Volunteers, including Mayor Jorge Elorza, recently went door-to-door to register community members for vaccination, according to Smith. The city has also tried to do more outreach to communities of color, including by placing advertisements in local Spanish-language radio stations and distributing flyers in multiple languages to increase awareness of the vaccine, Smith added.

Tuttle cited additional barriers to ending the disparity. Lack of transportation, financial resources and time due to working multiple jobs are often reasons members of communities of color are prevented from getting the vaccine, he said. Additionally, past actions by the medical industry and the government have led some to distrust the vaccine, he added.

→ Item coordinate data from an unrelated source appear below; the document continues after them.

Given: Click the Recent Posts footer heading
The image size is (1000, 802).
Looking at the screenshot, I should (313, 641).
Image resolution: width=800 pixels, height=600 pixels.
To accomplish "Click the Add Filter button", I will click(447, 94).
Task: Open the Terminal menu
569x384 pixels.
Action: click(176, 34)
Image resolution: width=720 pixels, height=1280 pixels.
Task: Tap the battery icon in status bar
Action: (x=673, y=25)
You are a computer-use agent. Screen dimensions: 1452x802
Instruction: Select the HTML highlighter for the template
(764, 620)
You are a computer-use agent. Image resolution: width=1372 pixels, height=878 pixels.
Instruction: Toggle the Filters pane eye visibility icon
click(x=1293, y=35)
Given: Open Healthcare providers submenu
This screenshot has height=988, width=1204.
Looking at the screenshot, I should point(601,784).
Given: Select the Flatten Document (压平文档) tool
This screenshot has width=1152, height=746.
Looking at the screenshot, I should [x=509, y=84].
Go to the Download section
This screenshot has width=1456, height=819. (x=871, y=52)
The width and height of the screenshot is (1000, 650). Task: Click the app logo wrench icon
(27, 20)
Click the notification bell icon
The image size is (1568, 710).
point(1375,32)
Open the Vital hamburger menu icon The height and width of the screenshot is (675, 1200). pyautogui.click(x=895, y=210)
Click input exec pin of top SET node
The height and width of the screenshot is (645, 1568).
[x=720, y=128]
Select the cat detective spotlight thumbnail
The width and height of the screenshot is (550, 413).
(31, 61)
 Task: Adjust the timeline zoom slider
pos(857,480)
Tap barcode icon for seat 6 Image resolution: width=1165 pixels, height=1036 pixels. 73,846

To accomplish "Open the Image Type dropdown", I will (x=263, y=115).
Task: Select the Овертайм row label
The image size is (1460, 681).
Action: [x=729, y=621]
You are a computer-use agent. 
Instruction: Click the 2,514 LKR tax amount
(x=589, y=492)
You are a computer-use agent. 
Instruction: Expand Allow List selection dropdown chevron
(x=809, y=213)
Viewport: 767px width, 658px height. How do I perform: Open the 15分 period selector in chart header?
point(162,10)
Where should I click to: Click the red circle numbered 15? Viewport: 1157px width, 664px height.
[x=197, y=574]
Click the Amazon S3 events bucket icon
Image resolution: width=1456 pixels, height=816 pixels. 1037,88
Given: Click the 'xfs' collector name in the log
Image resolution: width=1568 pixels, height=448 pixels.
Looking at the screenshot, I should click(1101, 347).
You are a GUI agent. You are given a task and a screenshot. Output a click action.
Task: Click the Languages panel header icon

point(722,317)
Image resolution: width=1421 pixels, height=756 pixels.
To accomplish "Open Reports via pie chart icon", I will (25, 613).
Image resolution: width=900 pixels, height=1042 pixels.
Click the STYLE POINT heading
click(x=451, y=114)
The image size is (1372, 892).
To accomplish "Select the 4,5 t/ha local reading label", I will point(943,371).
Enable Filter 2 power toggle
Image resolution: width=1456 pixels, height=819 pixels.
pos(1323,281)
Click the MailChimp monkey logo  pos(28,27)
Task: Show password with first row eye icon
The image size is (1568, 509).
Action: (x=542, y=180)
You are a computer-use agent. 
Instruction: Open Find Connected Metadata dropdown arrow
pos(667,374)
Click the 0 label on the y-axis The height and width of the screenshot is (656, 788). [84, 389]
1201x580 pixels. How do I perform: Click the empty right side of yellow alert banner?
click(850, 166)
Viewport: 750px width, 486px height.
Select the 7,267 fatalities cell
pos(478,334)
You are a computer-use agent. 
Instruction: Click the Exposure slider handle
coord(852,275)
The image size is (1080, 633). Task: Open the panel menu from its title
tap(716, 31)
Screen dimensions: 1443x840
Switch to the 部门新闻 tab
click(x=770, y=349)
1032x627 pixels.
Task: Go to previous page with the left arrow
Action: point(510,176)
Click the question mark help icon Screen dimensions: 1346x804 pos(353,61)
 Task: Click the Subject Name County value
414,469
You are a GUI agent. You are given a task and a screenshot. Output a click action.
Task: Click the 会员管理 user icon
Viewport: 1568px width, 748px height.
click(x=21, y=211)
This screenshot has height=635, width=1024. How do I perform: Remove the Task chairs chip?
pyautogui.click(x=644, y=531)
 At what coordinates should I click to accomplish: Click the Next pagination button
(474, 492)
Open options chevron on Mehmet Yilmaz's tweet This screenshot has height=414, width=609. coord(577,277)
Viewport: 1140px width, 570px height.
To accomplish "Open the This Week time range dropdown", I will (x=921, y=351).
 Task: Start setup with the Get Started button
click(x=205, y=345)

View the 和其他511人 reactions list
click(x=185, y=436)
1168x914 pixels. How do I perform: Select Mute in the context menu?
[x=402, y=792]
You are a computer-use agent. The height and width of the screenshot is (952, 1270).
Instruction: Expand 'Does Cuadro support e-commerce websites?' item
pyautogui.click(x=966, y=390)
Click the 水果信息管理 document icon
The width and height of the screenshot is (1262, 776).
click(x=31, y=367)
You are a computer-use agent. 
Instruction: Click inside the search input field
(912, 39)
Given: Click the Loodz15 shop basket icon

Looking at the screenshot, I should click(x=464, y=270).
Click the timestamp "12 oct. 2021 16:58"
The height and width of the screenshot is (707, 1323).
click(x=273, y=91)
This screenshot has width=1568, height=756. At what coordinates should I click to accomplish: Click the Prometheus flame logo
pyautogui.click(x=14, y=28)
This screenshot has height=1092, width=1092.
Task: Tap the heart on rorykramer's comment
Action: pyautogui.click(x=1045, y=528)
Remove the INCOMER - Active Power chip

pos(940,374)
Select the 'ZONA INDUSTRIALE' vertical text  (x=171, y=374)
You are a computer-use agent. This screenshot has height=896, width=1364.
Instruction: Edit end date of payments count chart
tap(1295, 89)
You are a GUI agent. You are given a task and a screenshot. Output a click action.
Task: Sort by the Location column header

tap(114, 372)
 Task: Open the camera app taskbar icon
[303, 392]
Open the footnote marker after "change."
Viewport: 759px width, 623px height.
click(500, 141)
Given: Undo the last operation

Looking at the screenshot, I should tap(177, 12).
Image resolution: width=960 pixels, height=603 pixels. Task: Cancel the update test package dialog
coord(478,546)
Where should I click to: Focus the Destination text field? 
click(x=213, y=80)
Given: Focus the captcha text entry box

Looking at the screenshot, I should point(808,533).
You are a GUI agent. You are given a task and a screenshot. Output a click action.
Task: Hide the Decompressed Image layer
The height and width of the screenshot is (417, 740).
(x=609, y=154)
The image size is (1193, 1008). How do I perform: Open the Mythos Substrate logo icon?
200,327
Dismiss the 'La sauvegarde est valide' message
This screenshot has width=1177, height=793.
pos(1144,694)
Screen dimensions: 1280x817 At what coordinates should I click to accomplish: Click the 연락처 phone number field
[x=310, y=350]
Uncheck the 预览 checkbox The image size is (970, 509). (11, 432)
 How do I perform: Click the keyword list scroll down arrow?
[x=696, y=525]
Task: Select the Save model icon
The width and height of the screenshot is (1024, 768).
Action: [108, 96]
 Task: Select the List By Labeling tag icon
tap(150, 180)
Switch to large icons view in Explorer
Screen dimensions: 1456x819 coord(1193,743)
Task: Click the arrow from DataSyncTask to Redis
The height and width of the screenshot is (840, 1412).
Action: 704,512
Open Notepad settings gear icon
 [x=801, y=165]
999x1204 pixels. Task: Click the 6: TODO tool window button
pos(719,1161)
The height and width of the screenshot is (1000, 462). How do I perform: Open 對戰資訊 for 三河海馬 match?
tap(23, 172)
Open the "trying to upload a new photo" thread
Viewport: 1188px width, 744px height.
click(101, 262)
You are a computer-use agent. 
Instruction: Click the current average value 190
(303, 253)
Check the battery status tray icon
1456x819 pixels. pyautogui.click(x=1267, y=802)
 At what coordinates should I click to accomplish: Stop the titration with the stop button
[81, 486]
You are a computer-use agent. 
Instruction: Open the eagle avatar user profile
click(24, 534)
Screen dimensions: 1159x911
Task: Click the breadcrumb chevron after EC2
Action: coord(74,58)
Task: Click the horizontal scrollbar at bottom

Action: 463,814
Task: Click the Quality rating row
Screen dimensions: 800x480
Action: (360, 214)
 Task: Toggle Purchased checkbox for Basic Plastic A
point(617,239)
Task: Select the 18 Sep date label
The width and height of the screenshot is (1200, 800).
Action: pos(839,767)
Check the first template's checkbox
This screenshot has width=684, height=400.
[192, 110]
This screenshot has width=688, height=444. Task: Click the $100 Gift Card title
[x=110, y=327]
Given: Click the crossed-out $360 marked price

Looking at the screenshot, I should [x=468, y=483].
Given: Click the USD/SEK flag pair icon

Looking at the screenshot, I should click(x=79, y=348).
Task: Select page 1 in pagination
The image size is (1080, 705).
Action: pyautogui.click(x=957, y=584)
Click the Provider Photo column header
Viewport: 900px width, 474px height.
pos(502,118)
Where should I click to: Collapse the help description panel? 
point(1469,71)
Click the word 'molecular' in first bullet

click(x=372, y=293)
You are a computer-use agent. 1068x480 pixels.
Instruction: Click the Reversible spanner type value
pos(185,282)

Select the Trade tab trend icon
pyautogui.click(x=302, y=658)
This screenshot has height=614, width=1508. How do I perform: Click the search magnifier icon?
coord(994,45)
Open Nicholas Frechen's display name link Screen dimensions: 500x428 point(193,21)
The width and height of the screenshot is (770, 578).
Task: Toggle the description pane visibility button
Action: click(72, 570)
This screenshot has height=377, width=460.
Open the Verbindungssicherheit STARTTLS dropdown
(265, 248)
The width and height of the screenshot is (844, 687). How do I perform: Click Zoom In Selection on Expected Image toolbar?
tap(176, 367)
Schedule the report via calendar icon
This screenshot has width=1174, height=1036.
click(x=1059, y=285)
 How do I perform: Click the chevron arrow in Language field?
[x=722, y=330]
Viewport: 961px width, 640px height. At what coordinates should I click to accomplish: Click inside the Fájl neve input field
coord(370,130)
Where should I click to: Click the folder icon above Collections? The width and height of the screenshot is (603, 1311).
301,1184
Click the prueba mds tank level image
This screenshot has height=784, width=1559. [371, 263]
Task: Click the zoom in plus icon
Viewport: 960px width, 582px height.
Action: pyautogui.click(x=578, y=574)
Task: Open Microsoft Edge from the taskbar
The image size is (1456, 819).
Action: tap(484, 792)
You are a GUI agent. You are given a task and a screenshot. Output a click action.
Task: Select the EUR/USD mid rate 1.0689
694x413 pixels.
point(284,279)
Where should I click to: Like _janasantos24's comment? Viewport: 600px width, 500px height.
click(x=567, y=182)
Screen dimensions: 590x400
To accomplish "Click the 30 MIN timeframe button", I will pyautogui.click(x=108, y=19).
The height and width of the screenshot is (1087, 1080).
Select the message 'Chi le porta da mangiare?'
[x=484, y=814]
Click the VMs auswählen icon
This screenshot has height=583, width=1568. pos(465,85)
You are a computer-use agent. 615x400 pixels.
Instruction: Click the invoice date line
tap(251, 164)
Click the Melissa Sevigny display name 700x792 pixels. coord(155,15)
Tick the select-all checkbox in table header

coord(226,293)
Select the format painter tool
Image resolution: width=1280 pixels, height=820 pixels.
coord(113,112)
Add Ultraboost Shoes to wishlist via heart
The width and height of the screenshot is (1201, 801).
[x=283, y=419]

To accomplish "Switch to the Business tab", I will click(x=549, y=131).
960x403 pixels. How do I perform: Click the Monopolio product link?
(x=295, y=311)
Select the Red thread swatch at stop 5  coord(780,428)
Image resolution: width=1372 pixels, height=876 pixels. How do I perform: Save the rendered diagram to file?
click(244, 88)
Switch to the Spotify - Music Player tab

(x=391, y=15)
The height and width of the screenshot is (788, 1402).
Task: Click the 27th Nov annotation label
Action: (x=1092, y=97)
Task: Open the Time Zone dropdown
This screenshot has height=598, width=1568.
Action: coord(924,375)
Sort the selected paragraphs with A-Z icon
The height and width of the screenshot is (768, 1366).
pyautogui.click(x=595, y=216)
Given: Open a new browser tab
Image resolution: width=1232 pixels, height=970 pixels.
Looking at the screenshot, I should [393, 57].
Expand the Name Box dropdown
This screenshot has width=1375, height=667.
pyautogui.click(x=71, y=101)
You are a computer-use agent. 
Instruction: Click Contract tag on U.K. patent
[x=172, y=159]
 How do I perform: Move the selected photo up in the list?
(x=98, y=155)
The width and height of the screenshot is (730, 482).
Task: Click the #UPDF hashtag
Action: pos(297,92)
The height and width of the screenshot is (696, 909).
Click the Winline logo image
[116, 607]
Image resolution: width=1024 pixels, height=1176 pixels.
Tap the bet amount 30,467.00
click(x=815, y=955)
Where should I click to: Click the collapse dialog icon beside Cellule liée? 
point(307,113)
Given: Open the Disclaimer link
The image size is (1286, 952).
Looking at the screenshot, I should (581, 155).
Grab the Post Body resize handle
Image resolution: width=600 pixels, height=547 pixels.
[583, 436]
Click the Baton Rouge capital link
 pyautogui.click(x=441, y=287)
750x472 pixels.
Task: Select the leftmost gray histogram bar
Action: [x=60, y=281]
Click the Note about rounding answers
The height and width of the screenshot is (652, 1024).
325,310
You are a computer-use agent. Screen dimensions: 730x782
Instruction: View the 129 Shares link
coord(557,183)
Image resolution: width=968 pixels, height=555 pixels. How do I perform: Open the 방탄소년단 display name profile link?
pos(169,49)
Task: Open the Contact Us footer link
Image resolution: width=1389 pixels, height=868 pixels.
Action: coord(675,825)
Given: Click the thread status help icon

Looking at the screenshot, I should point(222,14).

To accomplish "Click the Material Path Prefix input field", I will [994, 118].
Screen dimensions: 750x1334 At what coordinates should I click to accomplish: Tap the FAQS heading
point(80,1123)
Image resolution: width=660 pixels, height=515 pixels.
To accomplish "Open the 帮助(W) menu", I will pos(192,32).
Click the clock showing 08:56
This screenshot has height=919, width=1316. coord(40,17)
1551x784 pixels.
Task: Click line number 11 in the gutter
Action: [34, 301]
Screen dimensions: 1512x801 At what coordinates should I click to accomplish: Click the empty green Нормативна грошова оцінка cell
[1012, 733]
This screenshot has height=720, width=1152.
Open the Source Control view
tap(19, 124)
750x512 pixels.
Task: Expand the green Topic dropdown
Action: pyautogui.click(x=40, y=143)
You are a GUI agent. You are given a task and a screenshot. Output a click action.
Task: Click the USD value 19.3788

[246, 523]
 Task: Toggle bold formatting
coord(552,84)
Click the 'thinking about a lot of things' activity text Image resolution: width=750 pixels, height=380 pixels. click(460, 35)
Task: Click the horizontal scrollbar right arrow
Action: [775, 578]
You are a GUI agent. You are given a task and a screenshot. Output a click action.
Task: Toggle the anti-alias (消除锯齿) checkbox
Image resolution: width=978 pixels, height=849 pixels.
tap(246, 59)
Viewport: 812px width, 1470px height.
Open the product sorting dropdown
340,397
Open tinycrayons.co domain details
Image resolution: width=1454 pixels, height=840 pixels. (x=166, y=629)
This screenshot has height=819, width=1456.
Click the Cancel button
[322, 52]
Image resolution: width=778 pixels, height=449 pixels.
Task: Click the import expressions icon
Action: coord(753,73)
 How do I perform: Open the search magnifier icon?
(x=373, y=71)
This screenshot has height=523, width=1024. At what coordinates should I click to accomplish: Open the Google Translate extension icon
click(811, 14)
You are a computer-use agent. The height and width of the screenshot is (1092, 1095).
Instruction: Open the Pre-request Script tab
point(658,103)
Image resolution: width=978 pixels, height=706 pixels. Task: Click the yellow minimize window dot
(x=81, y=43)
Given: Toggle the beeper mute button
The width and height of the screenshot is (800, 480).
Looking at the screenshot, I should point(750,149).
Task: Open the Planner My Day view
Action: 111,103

But Muñoz said that the idea of hesitancy requires context. “The narrative of hesitancy is becoming this massive myth. … If you restrict information from getting to a population, and then you blame that population for being hesitant, that is not the fault of the population,” he said. “It’s the fault of the system that is not educating them.”

“Our hope is that with the amount of leaders coming together, with the amount of door knocking, with the solidarity we see here, it’s going to really empower our community,” Muñoz said. “Hopefully we can get to a summer where we’re seeing less lives lost and more families that are able to embrace each other again.”